Please give the lines below again exactly as they stand, from the one that contains "Given: Tap the red 2 วัน FC timer badge" up to and including the one that contains "The width and", leaving all pictures out.

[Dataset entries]
★ ★ ★ ★ ★ ★ ★

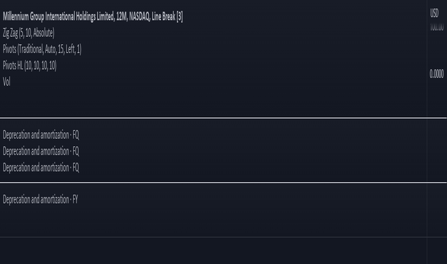Click the price scale beside the FQ pane
The image size is (447, 264).
click(437, 150)
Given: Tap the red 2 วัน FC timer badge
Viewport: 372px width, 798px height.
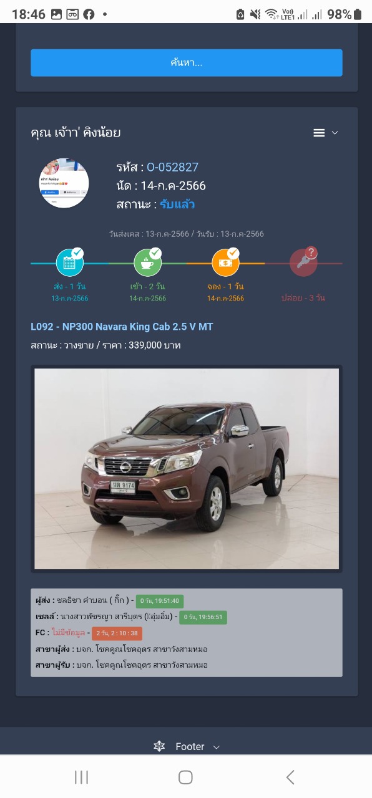Looking at the screenshot, I should 117,633.
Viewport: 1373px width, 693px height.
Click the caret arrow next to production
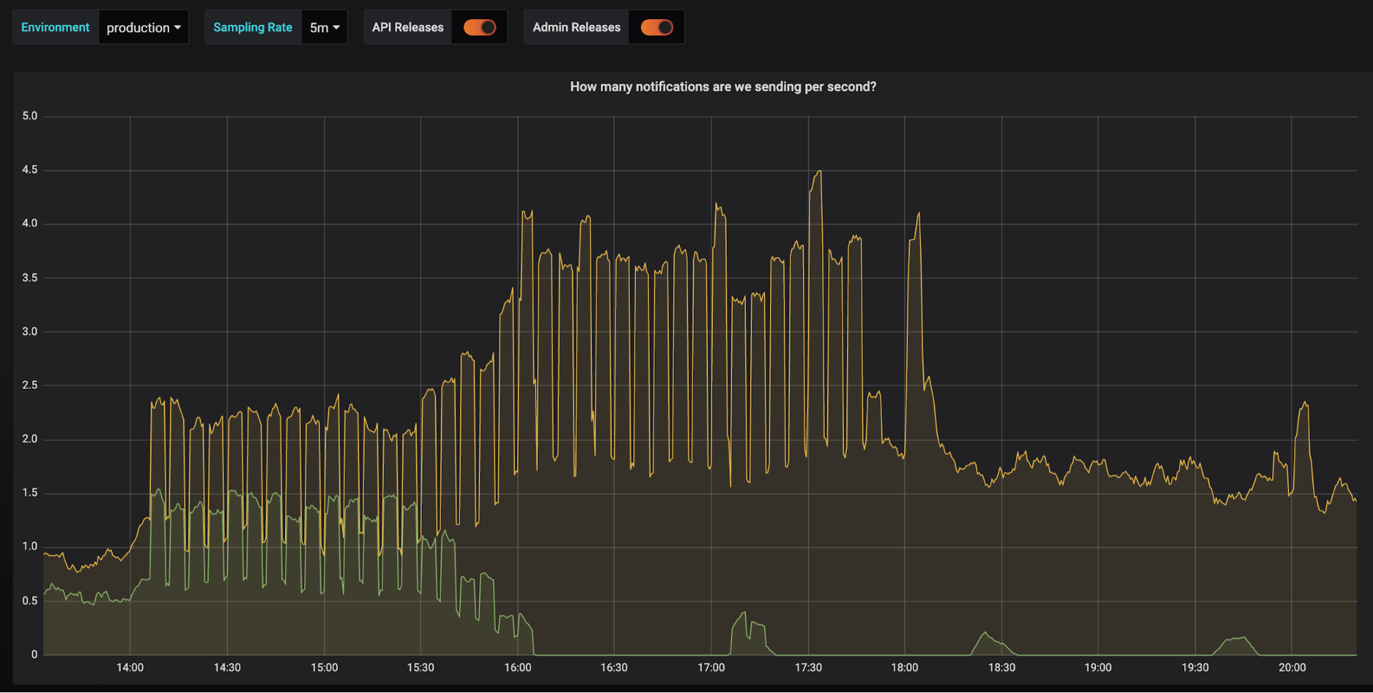(x=178, y=27)
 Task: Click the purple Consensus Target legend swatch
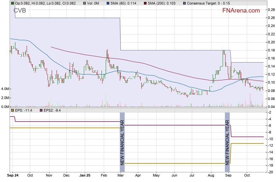pos(184,3)
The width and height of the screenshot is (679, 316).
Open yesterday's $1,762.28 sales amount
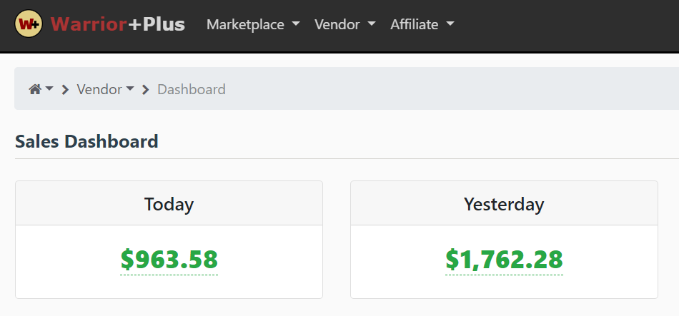504,260
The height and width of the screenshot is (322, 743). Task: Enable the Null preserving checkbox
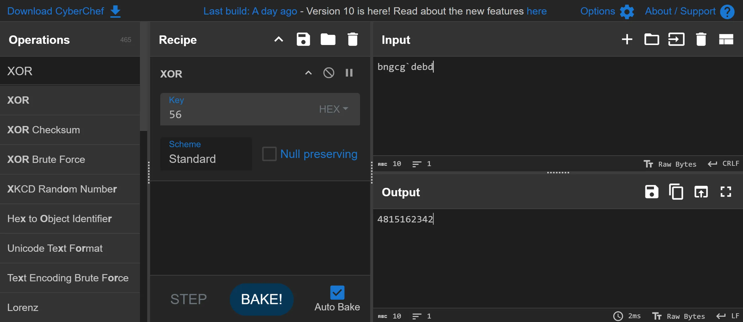pyautogui.click(x=269, y=154)
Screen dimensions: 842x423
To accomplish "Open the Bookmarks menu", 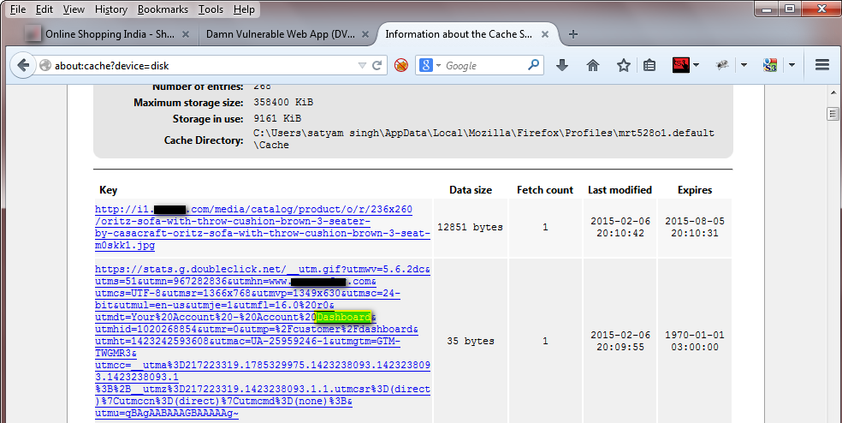I will [x=163, y=9].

★ ★ ★ ★ ★ ★ ★

* **Response area**
Given: Tap the red 2 วัน FC timer badge
Viewport: 372px width, 798px height.
Looking at the screenshot, I should 117,633.
Viewport: 1373px width, 693px height.
Click the caret arrow next to production
(x=178, y=27)
 Task: Click the purple Consensus Target legend swatch
pos(184,3)
The width and height of the screenshot is (679, 316).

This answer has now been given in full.